Material supplied
⁂

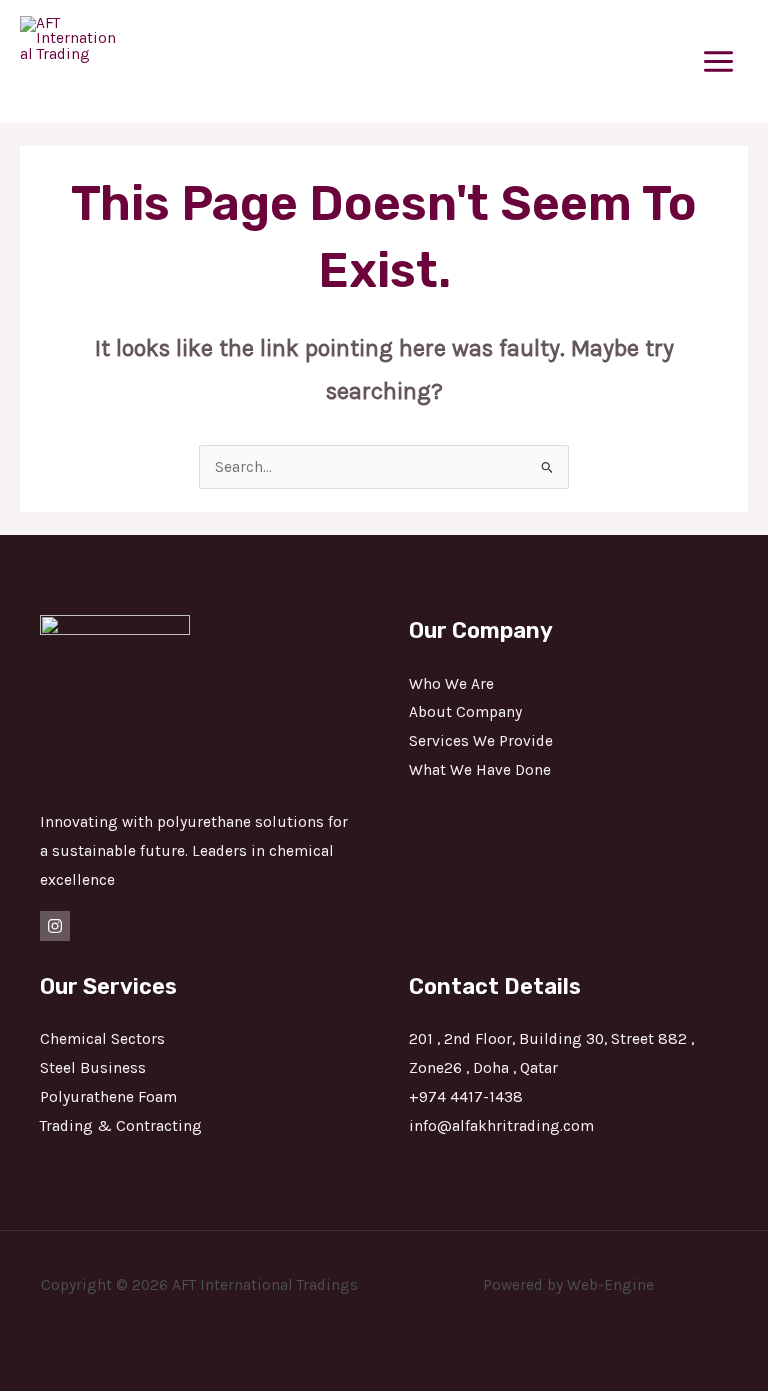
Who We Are (451, 684)
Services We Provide (481, 741)
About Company (465, 712)
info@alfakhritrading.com (501, 1126)
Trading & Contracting (121, 1126)
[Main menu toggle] (719, 61)
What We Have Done (480, 770)
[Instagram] (55, 926)
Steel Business (93, 1068)
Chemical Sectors (102, 1039)
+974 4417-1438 (466, 1097)
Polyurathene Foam (108, 1097)
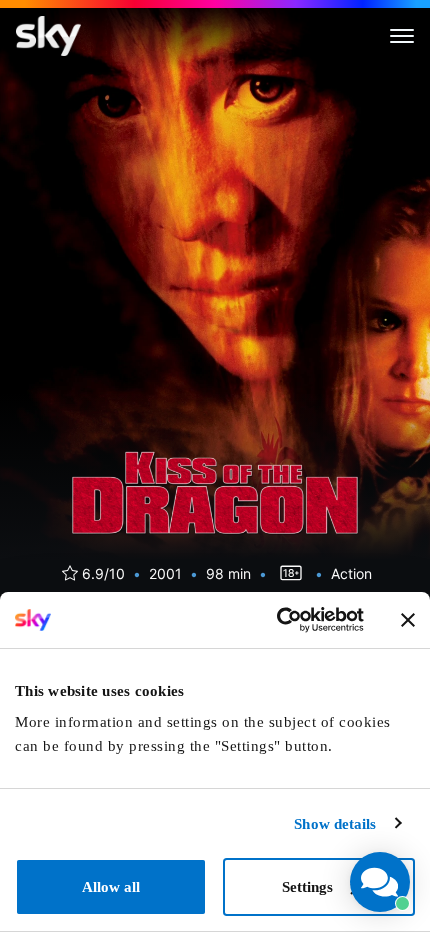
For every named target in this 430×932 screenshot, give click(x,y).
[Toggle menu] (402, 36)
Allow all (111, 887)
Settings (307, 887)
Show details (335, 824)
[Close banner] (408, 620)
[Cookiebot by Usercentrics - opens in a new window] (276, 620)
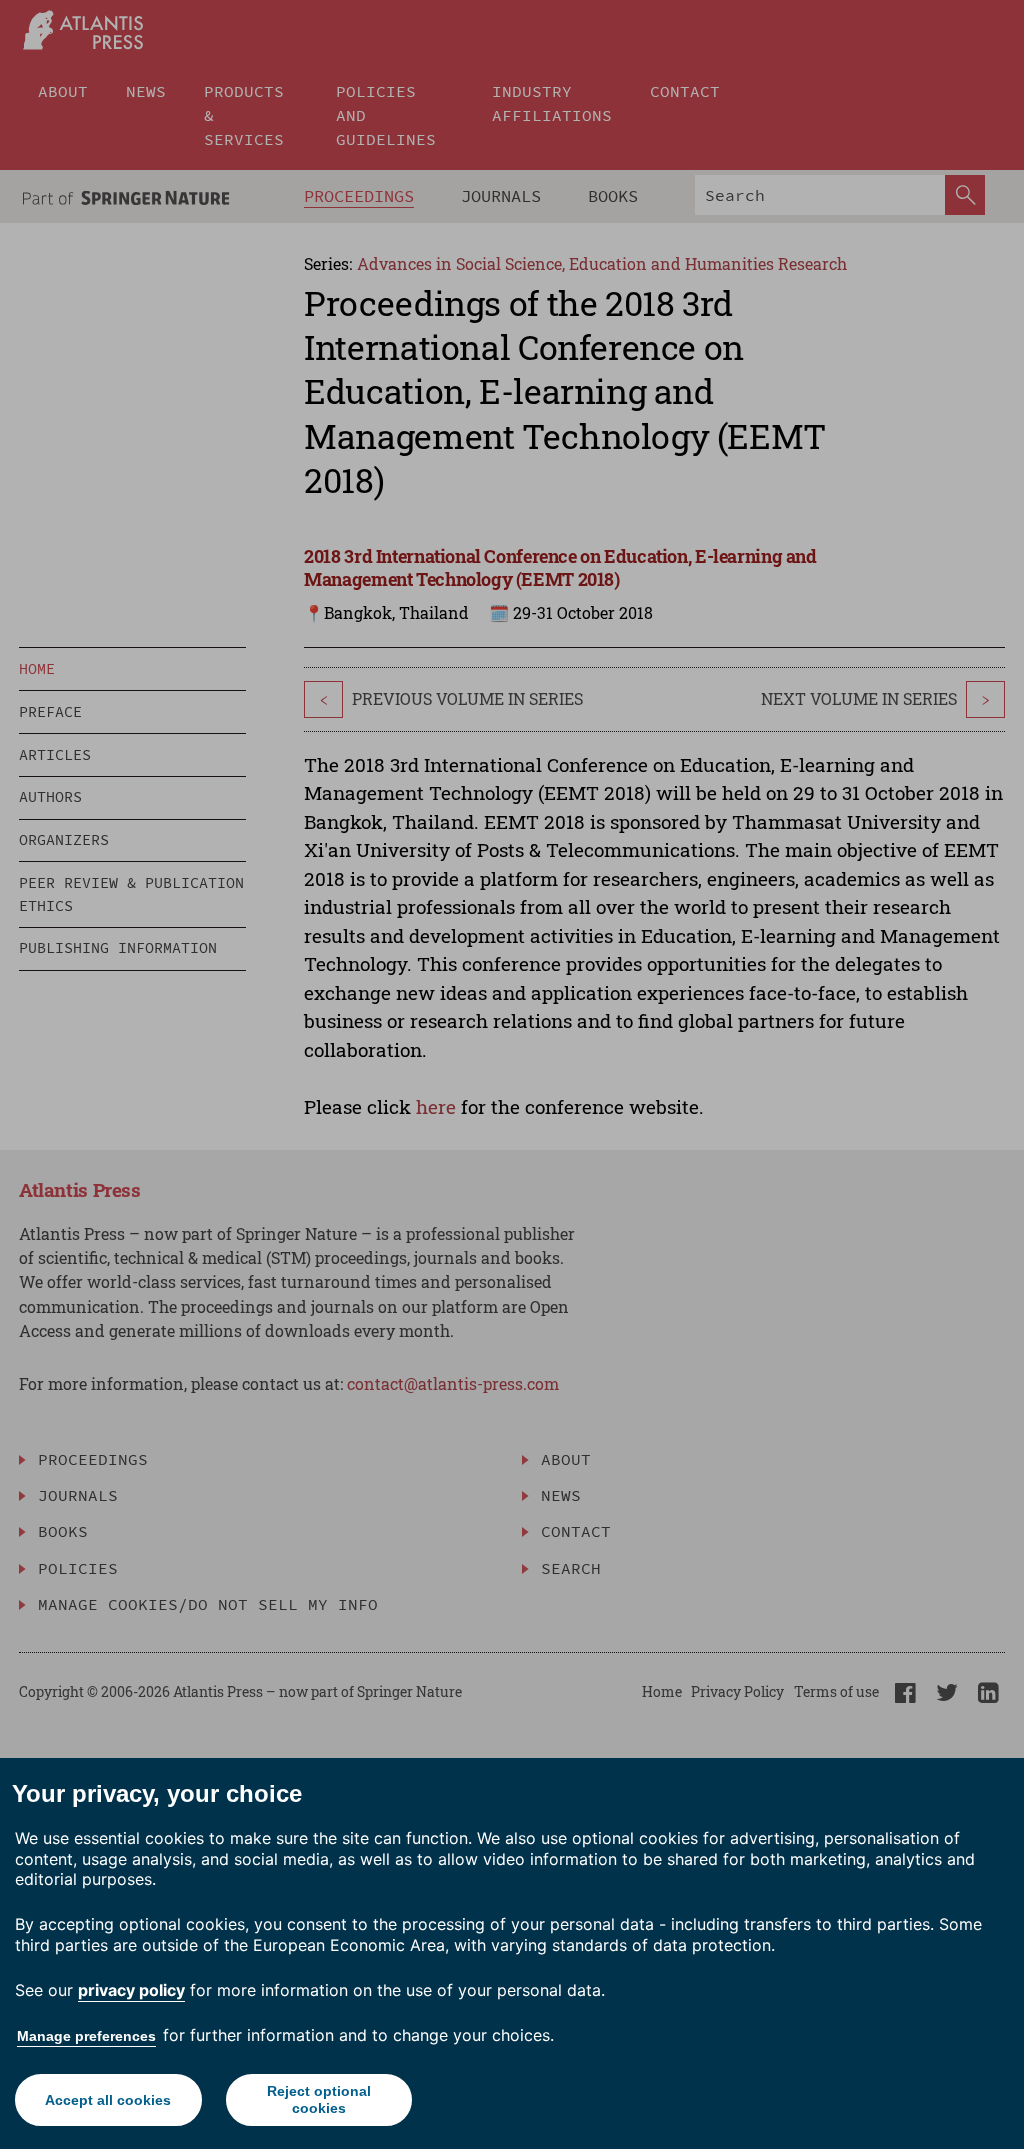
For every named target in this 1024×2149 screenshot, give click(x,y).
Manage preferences (86, 2036)
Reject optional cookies (319, 2099)
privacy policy (131, 1990)
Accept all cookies (108, 2100)
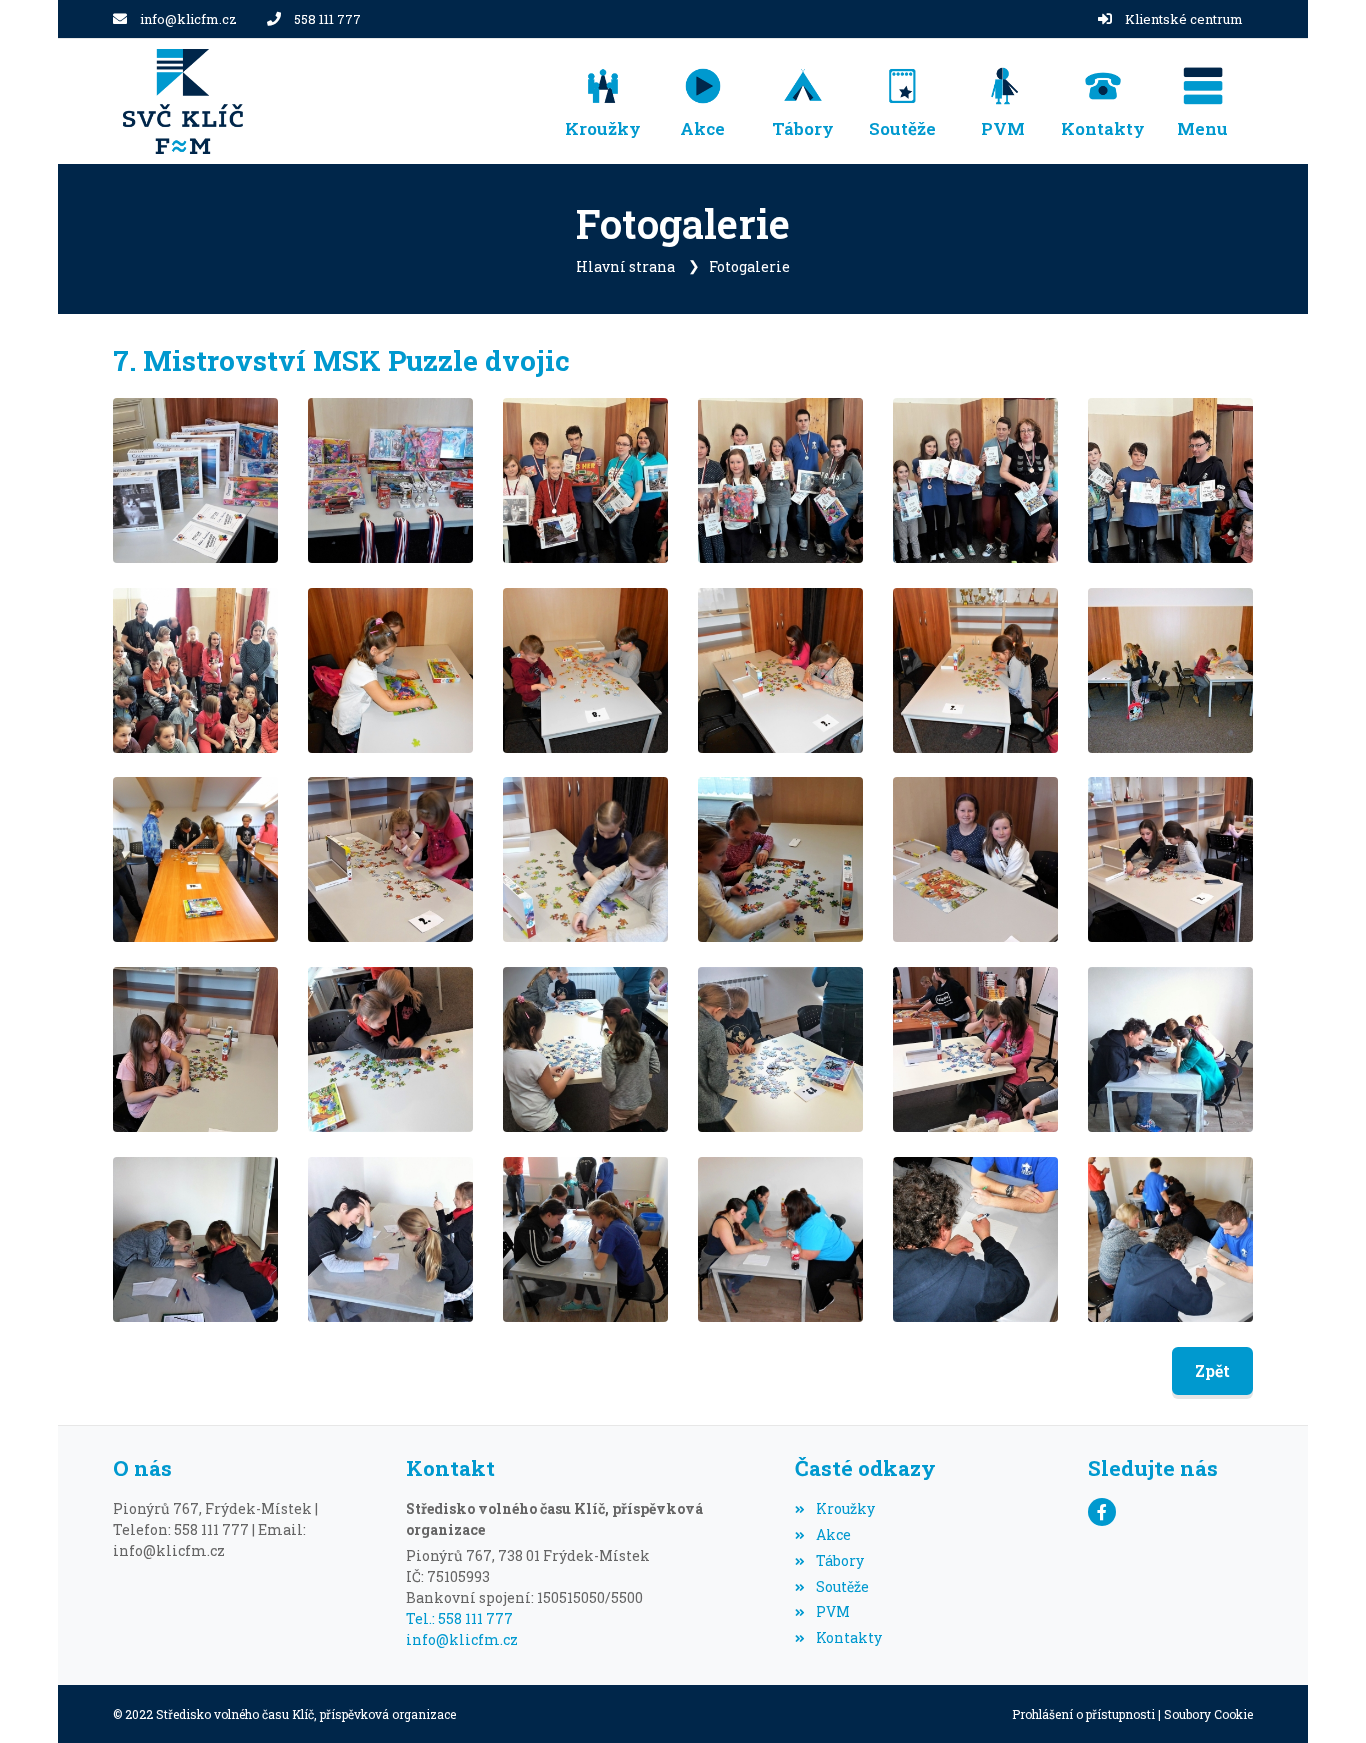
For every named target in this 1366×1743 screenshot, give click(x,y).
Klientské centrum (1184, 19)
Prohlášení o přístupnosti (1083, 1714)
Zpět (1212, 1370)
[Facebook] (1102, 1512)
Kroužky (845, 1508)
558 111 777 (327, 19)
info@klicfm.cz (188, 19)
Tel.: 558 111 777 (459, 1618)
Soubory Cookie (1208, 1714)
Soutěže (842, 1586)
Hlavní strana (625, 266)
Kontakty (848, 1637)
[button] (1203, 101)
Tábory (839, 1560)
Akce (833, 1534)
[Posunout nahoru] (1321, 1698)
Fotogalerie (749, 266)
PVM (832, 1611)
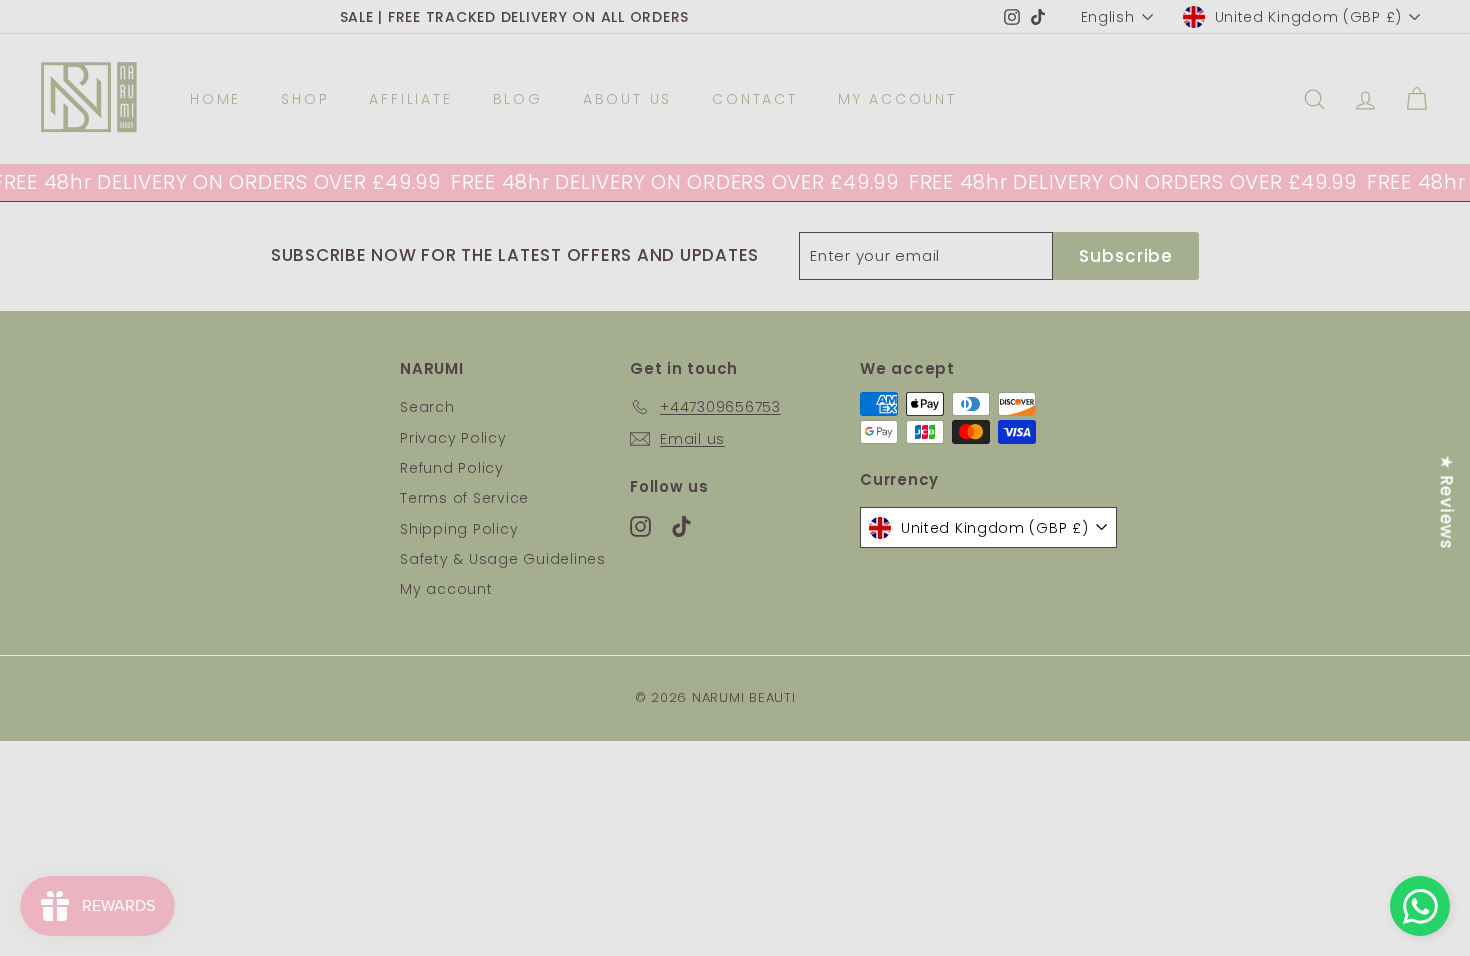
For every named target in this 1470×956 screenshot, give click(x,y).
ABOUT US (627, 99)
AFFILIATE (410, 99)
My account (446, 589)
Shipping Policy (459, 529)
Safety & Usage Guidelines (503, 559)
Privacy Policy (453, 438)
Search (427, 407)
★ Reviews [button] (1447, 502)
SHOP (305, 99)
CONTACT (755, 99)
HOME (215, 99)
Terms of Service (464, 498)
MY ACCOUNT (897, 99)
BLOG (518, 99)
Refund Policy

⁂

Description of the task
Lines from the one containing "SHOP (305, 99)" through the final line of the entries above are to be output exactly; omit all others.

Answer to this task
SHOP (305, 99)
CONTACT (755, 99)
HOME (215, 99)
Terms of Service (464, 498)
MY ACCOUNT (897, 99)
BLOG (518, 99)
Refund Policy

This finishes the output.